(Registros guardados)
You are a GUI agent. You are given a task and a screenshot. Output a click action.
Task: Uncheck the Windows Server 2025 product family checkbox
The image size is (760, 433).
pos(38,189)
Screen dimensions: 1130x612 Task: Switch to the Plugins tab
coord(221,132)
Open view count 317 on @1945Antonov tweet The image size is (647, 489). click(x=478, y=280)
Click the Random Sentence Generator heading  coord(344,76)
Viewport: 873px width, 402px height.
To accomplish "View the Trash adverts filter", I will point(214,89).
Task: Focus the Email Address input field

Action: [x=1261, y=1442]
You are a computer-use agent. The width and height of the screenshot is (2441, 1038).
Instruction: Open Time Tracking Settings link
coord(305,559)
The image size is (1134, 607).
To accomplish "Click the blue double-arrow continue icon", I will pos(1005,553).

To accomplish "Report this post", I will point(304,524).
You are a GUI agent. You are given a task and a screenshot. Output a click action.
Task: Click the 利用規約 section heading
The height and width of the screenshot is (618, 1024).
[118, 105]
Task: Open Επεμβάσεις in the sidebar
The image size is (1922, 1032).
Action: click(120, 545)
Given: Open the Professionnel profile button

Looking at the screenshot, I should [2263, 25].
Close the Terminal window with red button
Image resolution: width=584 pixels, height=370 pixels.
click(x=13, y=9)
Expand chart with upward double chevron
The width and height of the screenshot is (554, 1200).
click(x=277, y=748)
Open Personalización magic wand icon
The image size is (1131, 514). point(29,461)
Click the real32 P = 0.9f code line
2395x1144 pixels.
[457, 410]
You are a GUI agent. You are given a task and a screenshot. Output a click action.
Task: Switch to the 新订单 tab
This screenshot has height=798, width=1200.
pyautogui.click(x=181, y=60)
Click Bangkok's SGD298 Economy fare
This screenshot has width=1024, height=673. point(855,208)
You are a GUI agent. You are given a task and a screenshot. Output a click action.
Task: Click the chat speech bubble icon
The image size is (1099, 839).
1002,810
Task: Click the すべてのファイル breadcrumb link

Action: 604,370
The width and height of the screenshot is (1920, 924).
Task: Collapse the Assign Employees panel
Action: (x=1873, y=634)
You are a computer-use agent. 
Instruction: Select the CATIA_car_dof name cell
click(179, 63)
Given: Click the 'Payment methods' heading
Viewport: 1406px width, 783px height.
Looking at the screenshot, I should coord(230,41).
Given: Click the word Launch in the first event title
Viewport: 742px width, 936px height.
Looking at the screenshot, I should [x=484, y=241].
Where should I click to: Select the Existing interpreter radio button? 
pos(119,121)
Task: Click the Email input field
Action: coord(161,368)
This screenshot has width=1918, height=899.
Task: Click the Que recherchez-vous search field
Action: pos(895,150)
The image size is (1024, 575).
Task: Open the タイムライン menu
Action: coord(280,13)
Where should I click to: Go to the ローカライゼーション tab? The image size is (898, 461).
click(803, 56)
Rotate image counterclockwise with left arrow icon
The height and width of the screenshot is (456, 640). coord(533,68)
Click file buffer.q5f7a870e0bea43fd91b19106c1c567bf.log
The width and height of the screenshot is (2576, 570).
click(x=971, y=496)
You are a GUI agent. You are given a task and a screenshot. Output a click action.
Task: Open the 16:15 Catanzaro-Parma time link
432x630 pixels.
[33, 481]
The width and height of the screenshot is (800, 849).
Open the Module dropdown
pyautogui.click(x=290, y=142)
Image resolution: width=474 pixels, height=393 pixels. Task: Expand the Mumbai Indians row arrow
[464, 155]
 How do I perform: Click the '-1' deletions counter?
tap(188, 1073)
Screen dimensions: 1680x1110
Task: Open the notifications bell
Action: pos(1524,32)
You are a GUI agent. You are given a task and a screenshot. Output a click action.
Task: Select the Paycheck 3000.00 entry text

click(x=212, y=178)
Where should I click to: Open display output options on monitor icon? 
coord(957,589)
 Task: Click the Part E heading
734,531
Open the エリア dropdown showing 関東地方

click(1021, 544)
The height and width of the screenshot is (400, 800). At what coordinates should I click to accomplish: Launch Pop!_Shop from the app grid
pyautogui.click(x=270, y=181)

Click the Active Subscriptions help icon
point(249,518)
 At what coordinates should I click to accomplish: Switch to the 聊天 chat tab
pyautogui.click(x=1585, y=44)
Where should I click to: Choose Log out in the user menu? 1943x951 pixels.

Ejercicio escrito - Sustituya "screenshot" por "screen capture" en el listado, empezando por su comienzo y terminando tras la línea que contiene "Action: click(120, 545)", y reproduzca ese tramo sin ningún otro cambio.

Respuesta al ejercicio -
You are a GUI agent. You are given a task and a screen capture. Output a click action.
Task: Uncheck the Windows Server 2025 product family checkbox
The image size is (760, 433).
pos(38,189)
Screen dimensions: 1130x612 Task: Switch to the Plugins tab
coord(221,132)
Open view count 317 on @1945Antonov tweet The image size is (647, 489). click(x=478, y=280)
Click the Random Sentence Generator heading  coord(344,76)
Viewport: 873px width, 402px height.
To accomplish "View the Trash adverts filter", I will point(214,89).
Task: Focus the Email Address input field

Action: [x=1261, y=1442]
You are a computer-use agent. The width and height of the screen capture is (2441, 1038).
Instruction: Open Time Tracking Settings link
coord(305,559)
The image size is (1134, 607).
To accomplish "Click the blue double-arrow continue icon", I will pos(1005,553).

To accomplish "Report this post", I will point(304,524).
You are a GUI agent. You are given a task and a screen capture. Output a click action.
Task: Click the 利用規約 section heading
The height and width of the screen capture is (618, 1024).
[118, 105]
Task: Open Επεμβάσεις in the sidebar
The image size is (1922, 1032).
Action: click(120, 545)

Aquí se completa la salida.